Le premier producteur de vins français se développe au Japon, jusqu'ici place forte des vins chiliens. Un Français du monde, Jean-Marc Lisner, raconte l'aventure...

Article rédigé par franceinfo, Emmanuel Langlois
Radio France
Publié
Temps de lecture : 5min
Jean-Marc Lisner : "Les Japonais sont friands de culture et de patrimoine. Il faut leur raconter l'histoire de nos vins, de nos terroirs" (Photo Emmanuel Langlois)

L'information est passée quelque peu inaperçue, mais depuis le 1er février, tous les produits européens sont désormais exemptés de taxes de douane au Japon.

Castel, premier producteur de vins français compte bien en profiter pour reprendre des parts de marché au pays du Soleil levant. C'est surtout sur les vins d'entrée de gamme que la mesure va jouer, sur ces bouteilles vendues entre 4 et 7 euros et où les taxes représentent 15 % du prix total. C'est le cœur du marché nippon, plombé par une économie atone.

Chez Castel, on se frotte déjà les mains. "On espère passer de 4 à 4,5 millions de bouteilles vendues chaque année, pronostique Jean-Marc Lisner, le directeur de la filiale du négociant bordelais au Japon. On mise pour cela sur nos marques emblématiques Roche-Mazet (800 000 bouteilles / an) ou Baron de Lestac." Les exportations de vins et spiritueux français au Japon s’élèvent à 502 millions d’euros. Il faut dire qu'il y a dix ans, Castel était encore N°1 des ventes de vin là-bas.

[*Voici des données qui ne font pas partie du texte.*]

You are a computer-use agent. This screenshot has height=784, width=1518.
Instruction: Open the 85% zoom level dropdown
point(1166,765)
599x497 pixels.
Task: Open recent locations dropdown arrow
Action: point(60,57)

C'était avant que les Chiliens, exonérés de taxes douanières depuis 2007, n'inondent le marché nippon. Du coup, la part de marché du négociant bordelais a dégringolé à 5 à 6 %. "Le problème, pointe M. Lisner, c'est que les Japonais ne consomment en moyenne que 5 litres par an et par habitant contre 50 en France ! La boisson nationale ici, c'est la bière, puis le saké, puis le whisky. Les jeunes consomment eux des cocktails qu'ils achètent à 0,80 euro. Il n'y a que les plus de 50 ans dans les grandes villes qui boivent du vin, ceux qui ont connu l'époque dorée de la bulle économique (1986-1990)."   

A point nommé

Vu que l'accord prévoit aussi une reconnaissance des IGP et des AOP (indications géographiques), Castel compte sur le "storytelling" (l’histoire de la marque ou du produit, ndlr) pour recruter de nouveaux clients et vendre des flacons plus haut de gamme : "Les Japonais sont friands de culture et de patrimoine. Il faut leur raconter l'histoire de nos vins, de nos terroirs, des artisans vignerons qui les ont élevés, et leur montrer qu'un Cabernet Sauvignon du Languedoc n'a rien à voir avec le même cépage planté dans le Médoc." Ce n’est pas pour rien que le groupe bordelais s’est offert à 50/50 avec le Japonais Suntory Château Beychevelle, le domaine iconique de Saint-Julien. Pour la petite histoire, c’est grâce à George W. Bush que l’accord a vu le jour. Boycotté par les Etats-Unis sous son mandat, le Japon s’était alors tourné vers l’Europe pour écouler ses produits électroniques et ses voitures. En échange, Tokyo avait accepté de supprimer les taxes douanières sur tous les produits européens importés sur son territoire. L’Union européenne avait signé une entente similaire avec la Corée du Sud en 2011. Le Vietnam devrait suivre. Cet accord de libre-échange tombe en tout cas à point nommé à quelques mois de la Coupe du monde de rugby cet automne au Japon et avant les Jeux olympiques à l’été 2020.  

Bien étudier le marché

Jean-Marc Lisner n'est pas un petit nouveau au Japon. Ancien de chez Renault, débarqué à Tokyo il y a 33 ans au terme d'un incroyable périple en train, à bord du Transsibérien, il tombe immédiatement amoureux de l'archipel. Le jeune homme, diplômé en économie à Paris-Dauphine, se lance d'abord dans l'importation d'articles de décoration et d'art de vivre à la française.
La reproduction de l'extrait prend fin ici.